(Dataset items)

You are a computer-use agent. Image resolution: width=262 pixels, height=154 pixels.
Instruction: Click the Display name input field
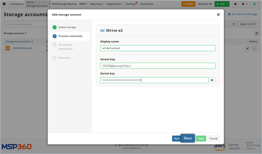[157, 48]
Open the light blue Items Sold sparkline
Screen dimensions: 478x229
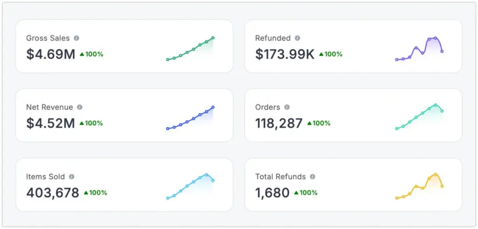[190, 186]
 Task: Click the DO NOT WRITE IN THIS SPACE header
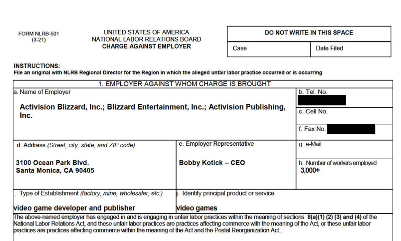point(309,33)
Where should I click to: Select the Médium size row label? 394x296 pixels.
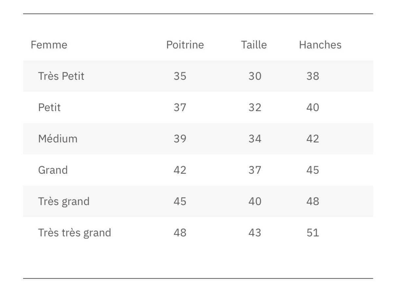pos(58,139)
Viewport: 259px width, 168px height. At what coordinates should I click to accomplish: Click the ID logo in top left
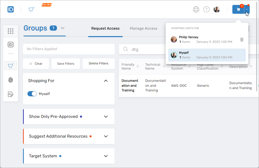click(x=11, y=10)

Task goal: With every picture removed, give the entries above again exactly.

Task output:
You are a computer-use agent. Image resolution: width=262 pixels, height=154 pixels.
Instruction: Click the Display name input field
[157, 48]
Open the light blue Items Sold sparkline
Screen dimensions: 478x229
[190, 186]
 Task: Click the DO NOT WRITE IN THIS SPACE header
point(309,33)
Where should I click to: Select the Médium size row label? 394x296 pixels.
pos(58,139)
Viewport: 259px width, 168px height. At what coordinates should I click to accomplish: Click the ID logo in top left
click(x=11, y=10)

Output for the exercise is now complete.